Das Erleben des Todes bei Kindern wird dabei in seinen psychosozialen Bezügen gesehen, und es finden sowohl emotionale und kognitive als auch biographische, situative und leibseelische Sichtweisen Beachtung. Weil in der Literatur im allgemeinen eine Zuordnung zum jeweiligen Lebensalter stattfindet, soll dieser Vorgehensweise gefolgt werden, wobei die Bedeutung des einzelnen Ansatzes für die Kommunikation und Interaktion mit sterbenden Kindern kurz anzusprechen ist.

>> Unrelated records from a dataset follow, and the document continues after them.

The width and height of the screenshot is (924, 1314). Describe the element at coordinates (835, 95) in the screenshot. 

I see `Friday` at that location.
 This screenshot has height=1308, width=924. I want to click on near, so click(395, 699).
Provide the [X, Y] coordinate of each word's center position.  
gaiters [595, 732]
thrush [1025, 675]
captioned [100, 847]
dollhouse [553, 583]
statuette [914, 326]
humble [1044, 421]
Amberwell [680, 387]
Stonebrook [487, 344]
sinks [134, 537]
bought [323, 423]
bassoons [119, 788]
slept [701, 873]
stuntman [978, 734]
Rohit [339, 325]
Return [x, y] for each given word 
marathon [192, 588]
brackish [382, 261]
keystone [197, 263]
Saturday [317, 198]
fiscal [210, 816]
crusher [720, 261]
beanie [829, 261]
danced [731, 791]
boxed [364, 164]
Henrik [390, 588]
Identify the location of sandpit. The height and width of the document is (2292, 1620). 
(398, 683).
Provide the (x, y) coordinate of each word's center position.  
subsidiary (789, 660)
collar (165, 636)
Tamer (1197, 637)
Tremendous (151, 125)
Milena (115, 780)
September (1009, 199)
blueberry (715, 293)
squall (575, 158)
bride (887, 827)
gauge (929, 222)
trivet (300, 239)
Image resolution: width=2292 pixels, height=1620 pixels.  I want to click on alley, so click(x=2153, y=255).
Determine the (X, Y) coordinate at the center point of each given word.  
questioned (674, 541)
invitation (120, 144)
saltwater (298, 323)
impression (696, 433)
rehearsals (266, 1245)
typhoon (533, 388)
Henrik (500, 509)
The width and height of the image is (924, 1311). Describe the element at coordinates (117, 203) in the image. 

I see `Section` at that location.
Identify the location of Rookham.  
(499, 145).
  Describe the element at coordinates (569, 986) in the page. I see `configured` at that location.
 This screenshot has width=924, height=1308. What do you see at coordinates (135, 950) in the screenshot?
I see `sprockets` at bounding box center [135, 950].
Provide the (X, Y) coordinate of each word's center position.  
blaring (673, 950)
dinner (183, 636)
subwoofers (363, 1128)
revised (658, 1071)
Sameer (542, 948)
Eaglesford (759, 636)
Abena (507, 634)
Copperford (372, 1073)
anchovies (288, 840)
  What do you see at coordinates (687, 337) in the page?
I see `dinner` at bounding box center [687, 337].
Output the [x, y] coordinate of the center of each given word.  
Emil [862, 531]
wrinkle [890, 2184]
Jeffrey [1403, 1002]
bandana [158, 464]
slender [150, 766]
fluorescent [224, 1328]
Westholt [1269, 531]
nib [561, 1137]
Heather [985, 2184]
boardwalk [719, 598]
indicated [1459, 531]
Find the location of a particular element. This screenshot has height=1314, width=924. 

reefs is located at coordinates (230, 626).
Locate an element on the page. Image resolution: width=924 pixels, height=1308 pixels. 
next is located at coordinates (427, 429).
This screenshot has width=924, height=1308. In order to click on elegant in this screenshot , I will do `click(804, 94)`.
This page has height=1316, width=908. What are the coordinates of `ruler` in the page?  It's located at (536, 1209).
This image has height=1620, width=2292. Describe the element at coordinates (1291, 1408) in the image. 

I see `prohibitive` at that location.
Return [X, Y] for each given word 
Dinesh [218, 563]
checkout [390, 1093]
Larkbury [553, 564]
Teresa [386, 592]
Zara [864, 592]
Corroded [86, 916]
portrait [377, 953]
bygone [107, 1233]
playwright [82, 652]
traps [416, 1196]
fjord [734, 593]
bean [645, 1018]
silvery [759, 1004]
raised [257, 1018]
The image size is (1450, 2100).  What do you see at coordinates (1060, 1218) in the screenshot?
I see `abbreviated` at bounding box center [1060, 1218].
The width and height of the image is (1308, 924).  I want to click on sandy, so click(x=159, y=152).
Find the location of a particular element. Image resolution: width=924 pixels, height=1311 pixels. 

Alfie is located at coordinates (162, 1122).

Sterbende Kinder erleben Tod und Sterben anders als gesunde. Da sich die Analyse der Todesvorstellungen hauptsächlich mit dem Erleben gesunder Kinder beschäftigt, wird in einem abschließenden Schritt (Kap. 3, Das Erleben des Todes bei sterbenden Kindern und ihren Begleitpersonen) das Erleben des Todes sterbender Kinder und ihrer Familien diskutiert. Neben der emotionalen und der kognitiven Dimension ist die familiäre Situation und das hospitale Umfeld von Bedeutung, so dass das Erleben des eigenen Todes bei Kindern von einem psychosozialen Standpunkt aus beschrieben wird.